Quand on commence à parler de Monk en 1941, au moment où s’élabore le be-bop, il semble jaillir du néant, déjà porteur d’une musique totalement achevée qui ne connaîtra pas de périodes de tâtonnement. Le trompettiste Dizzy Gillespie, impressionné par les débuts publics d’une aussi forte personnalité, le retient comme pianiste attitré de son club. C’est dans ces lieux que Monk enregistre pour la première fois. Il joue alors dans de nombreux clubs de jazz de Harlem avec les pionniers du bop.

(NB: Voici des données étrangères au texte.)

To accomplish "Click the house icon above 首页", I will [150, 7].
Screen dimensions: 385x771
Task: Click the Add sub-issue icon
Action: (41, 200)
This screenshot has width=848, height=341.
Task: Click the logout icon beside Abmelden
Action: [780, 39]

En 1945, le bop sort de la clandestinité et étend rapidement son empire sur les musiciens et leur public. Mais ce n’est pas vers Monk que se braquent les projecteurs de la célébrité. À d’autres – au style plus aisé, à la musique plus accessible – la gloire d’occuper le devant de la scène. Toujours aussi réfractaire à la moindre concession, il rentre dans l’ombre et traverse une période de silence qui va durer plus de dix ans. Il ne tient pas à renouveler ses expériences orchestrales auxquelles son monde musical ne peut guère s’adapter. Il refuse de jouer le répertoire habituel des pianistes de son temps, son caractère excentrique et agressif ne faisant qu’envenimer les choses. Sa musique est trop sauvage, trop brutale, trop fondamentalement nouvelle pour séduire de prime abord.

Il faut mentionner le mois d’août 1951, une date importante dans la vie de Monk car il perd sa licence de cabaret pour jouer à New York après avoir été arrêté par la Police pour possession de marijuana , c’était la 2ème fois !

Bref, c’est la catastrophe ! Les clubs interdits pour 6 ans, c’est la disette totale. Même s’il est désœuvré la nuit, il joue beaucoup à la maison et au basket dans la rue

Il refait surface en 1954, date à laquelle il enregistre quatre de ses thèmes avec Miles Davis. Le quartette qu’il forme en particulier avec John Coltrane est engagé en 1957 (il vient de retrouver sa licence) au Five Spot Café. En 1959, il réunit douze musiciens pour jouer ses compositions au Town Hall de New York.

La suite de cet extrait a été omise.